But I am here to share with you the one recipe I use coconut oil for. It’s basically the opposite of what Paleo folks had in mind, and the irony only makes it more delicious. I’m talking about Magic Shell.

Yes, Magic Shell. You remember that hardened chocolate shell that covered the ice cream scoops of your childhood? One moment it’s liquid, but after it touches the ice cream (or after you tuck the bowl in the freezer for a minute or two) it forms a hardened shell, a thick varnish you have to whack away at with your spoon. Perhaps not as satisfying to crack as the crust on a crème brulee, but it’s loads simpler to make.

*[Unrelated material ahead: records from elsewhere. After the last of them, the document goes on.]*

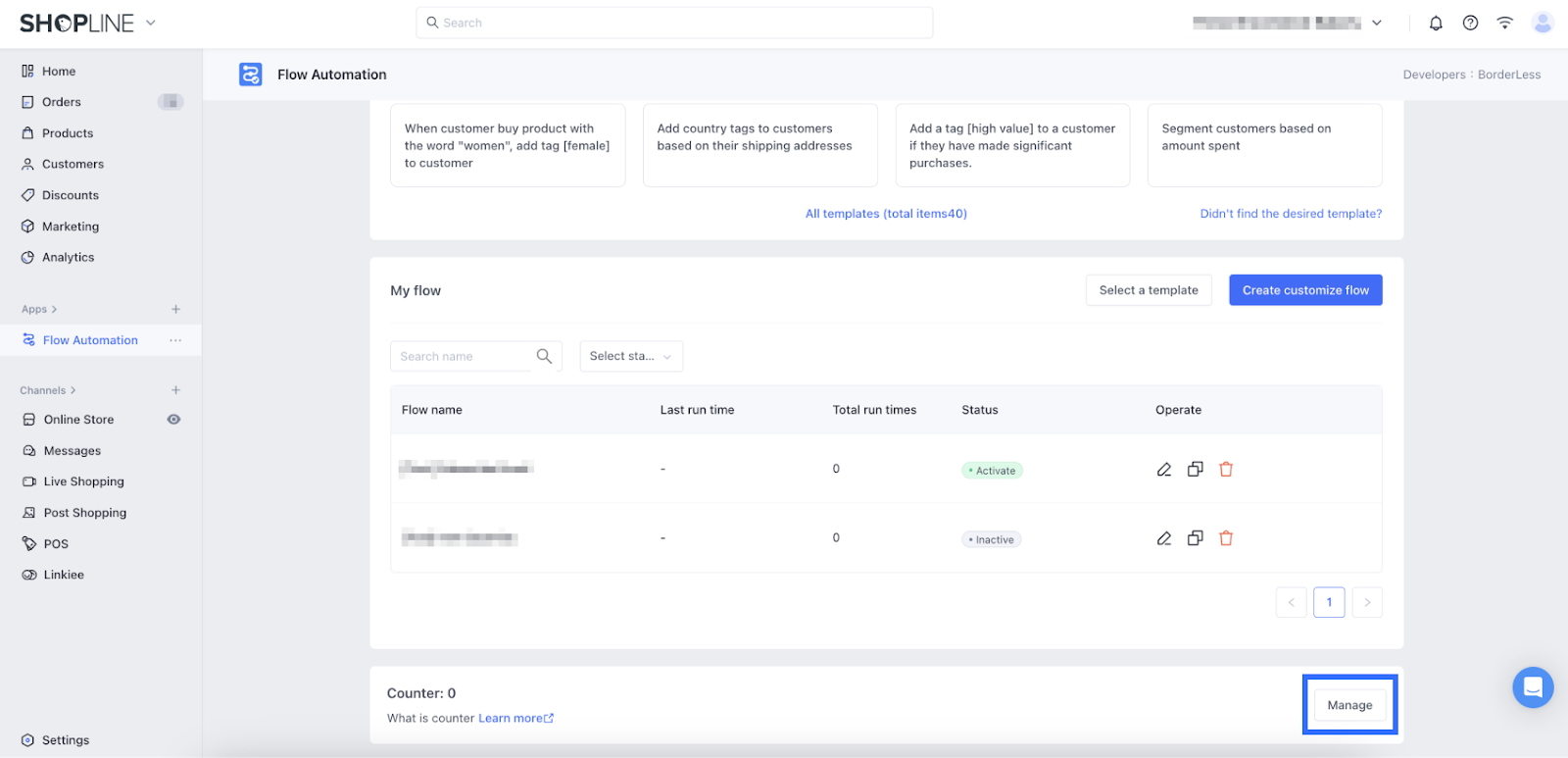Viewport: 1568px width, 758px height.
Task: Click the Manage counter button
Action: tap(1348, 705)
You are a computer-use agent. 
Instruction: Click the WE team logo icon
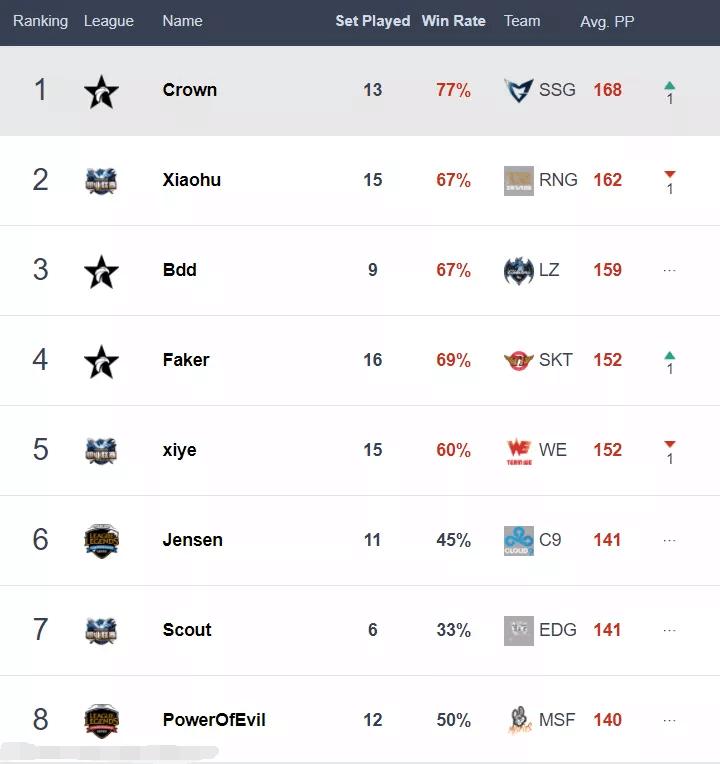(x=519, y=450)
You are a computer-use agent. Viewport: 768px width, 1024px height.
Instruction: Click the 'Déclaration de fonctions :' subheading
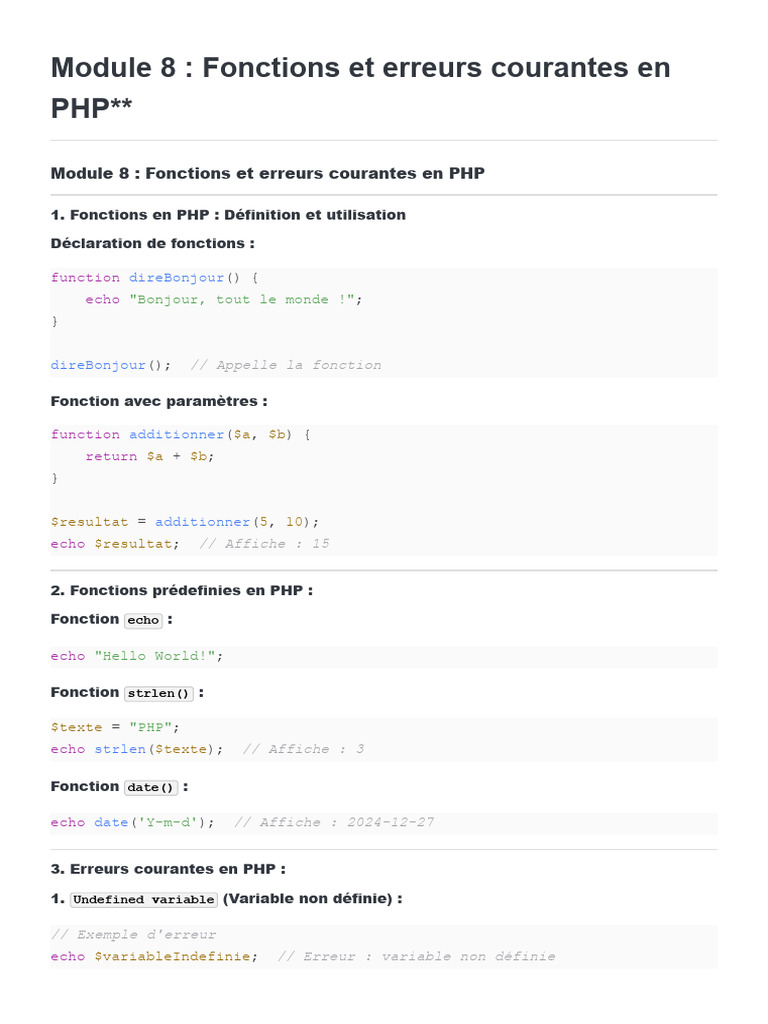click(x=152, y=243)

The magic in Magic Shell is the coconut oil, which is solid at room temperature, but melts when heated, and then solidifies as it cools down, like when it hits ice cream. To make it, all you have to do is melt chocolate – in chip form or otherwise – with the coconut oil. That can be done in a double boiler on the stove, or in the microwave. Just zap on high for 30 seconds, check, stir and repeat until it’s melted enough to be stirred smooth with a spatula or spoon.

So, thank you, Paleo diet. Because of you I was able to recreate a beloved treat from my childhood in mere seconds. I guess you were good for something after all.

Magic Shell

The beauty of this recipe is that it’s done by ratios, so you can scale up or scale down depending on your needs.

Ingredients

1 cup of chocolate, chopped

2 Tablespoons coconut oil

Directions

Place coconut oil and chocolate in a microwave safe bowl.

Microwave, in 30 second intervals, stirring intermittently, until both are completely melted.

Pour or spoon the chocolate sauce over ice cream. Place your bowl of ice cream in the freezer for a minute or two to aid in the magic.